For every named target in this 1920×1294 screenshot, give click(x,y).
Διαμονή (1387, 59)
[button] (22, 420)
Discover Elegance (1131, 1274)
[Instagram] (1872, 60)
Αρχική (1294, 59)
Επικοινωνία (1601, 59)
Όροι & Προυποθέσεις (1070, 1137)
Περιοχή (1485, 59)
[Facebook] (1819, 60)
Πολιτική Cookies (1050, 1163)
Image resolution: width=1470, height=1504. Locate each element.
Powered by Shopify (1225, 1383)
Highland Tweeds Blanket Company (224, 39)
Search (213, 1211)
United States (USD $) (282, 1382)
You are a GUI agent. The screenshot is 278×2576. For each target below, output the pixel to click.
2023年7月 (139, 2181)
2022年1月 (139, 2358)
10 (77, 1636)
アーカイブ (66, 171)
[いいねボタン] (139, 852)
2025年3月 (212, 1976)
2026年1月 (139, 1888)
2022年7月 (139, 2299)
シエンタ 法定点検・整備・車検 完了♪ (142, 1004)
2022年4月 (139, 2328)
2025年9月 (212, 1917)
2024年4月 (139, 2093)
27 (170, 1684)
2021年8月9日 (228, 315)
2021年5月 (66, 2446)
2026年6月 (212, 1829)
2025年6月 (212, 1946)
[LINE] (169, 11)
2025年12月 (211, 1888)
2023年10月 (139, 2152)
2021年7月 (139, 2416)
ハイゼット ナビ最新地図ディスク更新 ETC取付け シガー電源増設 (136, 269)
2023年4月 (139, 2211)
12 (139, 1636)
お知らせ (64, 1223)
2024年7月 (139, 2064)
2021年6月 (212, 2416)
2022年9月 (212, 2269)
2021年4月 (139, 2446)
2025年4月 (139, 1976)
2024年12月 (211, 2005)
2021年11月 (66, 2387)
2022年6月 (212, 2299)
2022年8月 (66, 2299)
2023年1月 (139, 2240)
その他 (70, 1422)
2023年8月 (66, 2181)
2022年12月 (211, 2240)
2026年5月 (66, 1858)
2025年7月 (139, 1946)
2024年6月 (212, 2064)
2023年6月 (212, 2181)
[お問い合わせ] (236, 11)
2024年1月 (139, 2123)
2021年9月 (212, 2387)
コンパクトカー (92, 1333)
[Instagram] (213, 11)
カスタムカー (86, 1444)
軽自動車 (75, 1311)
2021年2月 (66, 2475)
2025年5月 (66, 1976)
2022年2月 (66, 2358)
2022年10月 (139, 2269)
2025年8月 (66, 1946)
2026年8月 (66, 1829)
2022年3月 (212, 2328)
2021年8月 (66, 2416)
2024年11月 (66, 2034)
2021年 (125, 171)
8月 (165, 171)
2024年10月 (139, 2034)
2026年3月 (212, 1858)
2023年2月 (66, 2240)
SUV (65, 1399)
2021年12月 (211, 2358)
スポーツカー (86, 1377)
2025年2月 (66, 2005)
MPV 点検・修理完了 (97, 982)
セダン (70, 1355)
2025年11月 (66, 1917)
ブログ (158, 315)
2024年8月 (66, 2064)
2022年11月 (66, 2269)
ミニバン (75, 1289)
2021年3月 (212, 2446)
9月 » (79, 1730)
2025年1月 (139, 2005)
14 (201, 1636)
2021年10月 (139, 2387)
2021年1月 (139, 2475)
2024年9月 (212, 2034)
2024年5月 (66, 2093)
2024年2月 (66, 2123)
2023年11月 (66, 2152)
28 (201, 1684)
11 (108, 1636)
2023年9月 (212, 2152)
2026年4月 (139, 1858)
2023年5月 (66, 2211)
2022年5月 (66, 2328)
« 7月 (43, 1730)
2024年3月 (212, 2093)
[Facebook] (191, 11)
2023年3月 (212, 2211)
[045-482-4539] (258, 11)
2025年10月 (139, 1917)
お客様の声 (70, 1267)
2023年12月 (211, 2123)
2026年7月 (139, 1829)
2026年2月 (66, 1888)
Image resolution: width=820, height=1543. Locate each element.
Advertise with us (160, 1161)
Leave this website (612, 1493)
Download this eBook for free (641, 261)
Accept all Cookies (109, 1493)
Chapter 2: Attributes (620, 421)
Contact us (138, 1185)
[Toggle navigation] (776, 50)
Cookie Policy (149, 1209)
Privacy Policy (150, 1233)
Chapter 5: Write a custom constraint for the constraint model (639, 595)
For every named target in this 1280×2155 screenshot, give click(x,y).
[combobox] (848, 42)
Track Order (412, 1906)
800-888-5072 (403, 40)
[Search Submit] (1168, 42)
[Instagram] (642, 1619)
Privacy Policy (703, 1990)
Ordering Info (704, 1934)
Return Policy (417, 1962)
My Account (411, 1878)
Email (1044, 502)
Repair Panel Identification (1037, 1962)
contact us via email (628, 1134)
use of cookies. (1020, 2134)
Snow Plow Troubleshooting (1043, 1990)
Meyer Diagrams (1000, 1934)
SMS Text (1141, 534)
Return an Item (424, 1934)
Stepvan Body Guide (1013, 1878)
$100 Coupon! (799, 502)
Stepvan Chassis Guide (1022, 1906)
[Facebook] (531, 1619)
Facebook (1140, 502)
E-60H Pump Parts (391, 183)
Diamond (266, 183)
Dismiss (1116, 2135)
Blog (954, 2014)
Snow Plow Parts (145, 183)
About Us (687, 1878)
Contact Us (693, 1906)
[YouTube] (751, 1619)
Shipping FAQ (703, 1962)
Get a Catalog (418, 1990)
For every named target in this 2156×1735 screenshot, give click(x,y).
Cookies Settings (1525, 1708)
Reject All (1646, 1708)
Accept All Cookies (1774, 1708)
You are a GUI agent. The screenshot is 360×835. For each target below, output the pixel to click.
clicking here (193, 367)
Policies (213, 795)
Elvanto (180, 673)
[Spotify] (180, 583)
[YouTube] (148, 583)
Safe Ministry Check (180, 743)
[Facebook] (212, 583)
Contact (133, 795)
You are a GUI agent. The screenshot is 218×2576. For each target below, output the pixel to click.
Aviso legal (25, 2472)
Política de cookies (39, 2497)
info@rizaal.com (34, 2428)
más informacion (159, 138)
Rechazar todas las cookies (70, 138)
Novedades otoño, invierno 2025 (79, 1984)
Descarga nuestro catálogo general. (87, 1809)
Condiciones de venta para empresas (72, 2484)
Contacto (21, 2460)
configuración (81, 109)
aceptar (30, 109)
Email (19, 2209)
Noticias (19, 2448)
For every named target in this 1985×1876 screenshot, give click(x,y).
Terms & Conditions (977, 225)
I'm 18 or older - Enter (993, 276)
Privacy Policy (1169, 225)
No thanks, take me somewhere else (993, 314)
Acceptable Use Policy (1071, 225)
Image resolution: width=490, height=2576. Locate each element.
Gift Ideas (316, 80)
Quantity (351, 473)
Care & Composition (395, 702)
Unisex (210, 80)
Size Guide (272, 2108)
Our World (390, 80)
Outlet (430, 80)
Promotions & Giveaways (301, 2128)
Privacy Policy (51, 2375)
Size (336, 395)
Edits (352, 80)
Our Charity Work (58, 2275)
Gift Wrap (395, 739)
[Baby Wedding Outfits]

########################################

[Directions for this task] Everything in the records should be written out again exactly.

[Task output]
For every named target in this 1920×1294 screenshot, give click(x,y).
Διαμονή (1387, 59)
[button] (22, 420)
Discover Elegance (1131, 1274)
[Instagram] (1872, 60)
Αρχική (1294, 59)
Επικοινωνία (1601, 59)
Όροι & Προυποθέσεις (1070, 1137)
Περιοχή (1485, 59)
[Facebook] (1819, 60)
Πολιτική Cookies (1050, 1163)
Image resolution: width=1470, height=1504. Locate each element.
Powered by Shopify (1225, 1383)
Highland Tweeds Blanket Company (224, 39)
Search (213, 1211)
United States (USD $) (282, 1382)
You are a GUI agent. The screenshot is 278×2576. For each target below, output the pixel to click.
2023年7月 (139, 2181)
2022年1月 (139, 2358)
10 (77, 1636)
アーカイブ (66, 171)
[いいねボタン] (139, 852)
2025年3月 (212, 1976)
2026年1月 (139, 1888)
2022年7月 (139, 2299)
シエンタ 法定点検・整備・車検 完了♪ (142, 1004)
2022年4月 (139, 2328)
2025年9月 (212, 1917)
2024年4月 (139, 2093)
27 (170, 1684)
2021年8月9日 (228, 315)
2021年5月 (66, 2446)
2026年6月 (212, 1829)
2025年6月 (212, 1946)
[LINE] (169, 11)
2025年12月 (211, 1888)
2023年10月 (139, 2152)
2021年7月 (139, 2416)
ハイゼット ナビ最新地図ディスク更新 ETC取付け シガー電源増設 (136, 269)
2023年4月 (139, 2211)
12 (139, 1636)
お知らせ (64, 1223)
2024年7月 (139, 2064)
2021年6月 (212, 2416)
2022年9月 (212, 2269)
2021年4月 (139, 2446)
2025年4月 (139, 1976)
2024年12月 (211, 2005)
2021年11月 (66, 2387)
2022年6月 (212, 2299)
2022年8月 (66, 2299)
2023年1月 (139, 2240)
その他 (70, 1422)
2023年8月 (66, 2181)
2022年12月 (211, 2240)
2026年5月 (66, 1858)
2025年7月 (139, 1946)
2024年6月 (212, 2064)
2023年6月 (212, 2181)
[お問い合わせ] (236, 11)
2024年1月 (139, 2123)
2021年9月 (212, 2387)
コンパクトカー (92, 1333)
[Instagram] (213, 11)
カスタムカー (86, 1444)
軽自動車 (75, 1311)
2021年2月 (66, 2475)
2025年5月 (66, 1976)
2022年2月 (66, 2358)
2022年10月 (139, 2269)
2025年8月 (66, 1946)
2026年8月 (66, 1829)
2022年3月 (212, 2328)
2021年8月 (66, 2416)
2024年11月 (66, 2034)
2021年 (125, 171)
8月 (165, 171)
2024年10月 (139, 2034)
2026年3月 (212, 1858)
2023年2月 (66, 2240)
SUV (65, 1399)
2021年12月 (211, 2358)
スポーツカー (86, 1377)
2025年2月 (66, 2005)
MPV 点検・修理完了 (97, 982)
セダン (70, 1355)
2025年11月 (66, 1917)
ブログ (158, 315)
2024年8月 (66, 2064)
2022年11月 (66, 2269)
ミニバン (75, 1289)
2021年3月 (212, 2446)
9月 » (79, 1730)
2025年1月 (139, 2005)
14 (201, 1636)
2021年10月 (139, 2387)
2021年1月 (139, 2475)
2024年9月 (212, 2034)
2024年5月 (66, 2093)
2024年2月 (66, 2123)
2023年11月 (66, 2152)
28 (201, 1684)
11 (108, 1636)
2023年9月 (212, 2152)
2026年4月 (139, 1858)
2023年5月 (66, 2211)
2022年5月 (66, 2328)
« 7月 (43, 1730)
2024年3月 (212, 2093)
[Facebook] (191, 11)
2023年3月 (212, 2211)
[045-482-4539] (258, 11)
2025年10月 (139, 1917)
お客様の声 (70, 1267)
2023年12月 (211, 2123)
2026年7月 (139, 1829)
2026年2月 (66, 1888)
Image resolution: width=820, height=1543. Locate each element.
Advertise with us (160, 1161)
Leave this website (612, 1493)
Download this eBook for free (641, 261)
Accept all Cookies (109, 1493)
Chapter 2: Attributes (620, 421)
Contact us (138, 1185)
[Toggle navigation] (776, 50)
Cookie Policy (149, 1209)
Privacy Policy (150, 1233)
Chapter 5: Write a custom constraint for the constraint model (639, 595)
For every named target in this 1280×2155 screenshot, give click(x,y).
[combobox] (848, 42)
Track Order (412, 1906)
800-888-5072 (403, 40)
[Search Submit] (1168, 42)
[Instagram] (642, 1619)
Privacy Policy (703, 1990)
Ordering Info (704, 1934)
Return Policy (417, 1962)
My Account (411, 1878)
Email (1044, 502)
Repair Panel Identification (1037, 1962)
contact us via email (628, 1134)
use of cookies. (1020, 2134)
Snow Plow Troubleshooting (1043, 1990)
Meyer Diagrams (1000, 1934)
SMS Text (1141, 534)
Return an Item (424, 1934)
Stepvan Body Guide (1013, 1878)
$100 Coupon! (799, 502)
Stepvan Chassis Guide (1022, 1906)
[Facebook] (531, 1619)
Facebook (1140, 502)
E-60H Pump Parts (391, 183)
Diamond (266, 183)
Dismiss (1116, 2135)
Blog (954, 2014)
Snow Plow Parts (145, 183)
About Us (687, 1878)
Contact Us (693, 1906)
[YouTube] (751, 1619)
Shipping FAQ (703, 1962)
Get a Catalog (418, 1990)
For every named target in this 2156×1735 screenshot, give click(x,y).
Cookies Settings (1525, 1708)
Reject All (1646, 1708)
Accept All Cookies (1774, 1708)
You are a GUI agent. The screenshot is 360×835. For each target below, output the pixel to click.
clicking here (193, 367)
Policies (213, 795)
Elvanto (180, 673)
[Spotify] (180, 583)
[YouTube] (148, 583)
Safe Ministry Check (180, 743)
[Facebook] (212, 583)
Contact (133, 795)
You are a GUI agent. The screenshot is 218×2576. For each target below, output the pixel to click.
Aviso legal (25, 2472)
Política de cookies (39, 2497)
info@rizaal.com (34, 2428)
más informacion (159, 138)
Rechazar todas las cookies (70, 138)
Novedades otoño, invierno 2025 (79, 1984)
Descarga nuestro catálogo general. (87, 1809)
Condiciones de venta para empresas (72, 2484)
Contacto (21, 2460)
configuración (81, 109)
aceptar (30, 109)
Email (19, 2209)
Noticias (19, 2448)
For every named target in this 1985×1876 screenshot, give click(x,y).
Terms & Conditions (977, 225)
I'm 18 or older - Enter (993, 276)
Privacy Policy (1169, 225)
No thanks, take me somewhere else (993, 314)
Acceptable Use Policy (1071, 225)
Image resolution: width=490, height=2576. Locate each element.
Gift Ideas (316, 80)
Quantity (351, 473)
Care & Composition (395, 702)
Unisex (210, 80)
Size Guide (272, 2108)
Our World (390, 80)
Outlet (430, 80)
Promotions & Giveaways (301, 2128)
Privacy Policy (51, 2375)
Size (336, 395)
Edits (352, 80)
Our Charity Work (58, 2275)
Gift Wrap (395, 739)
[Baby Wedding Outfits]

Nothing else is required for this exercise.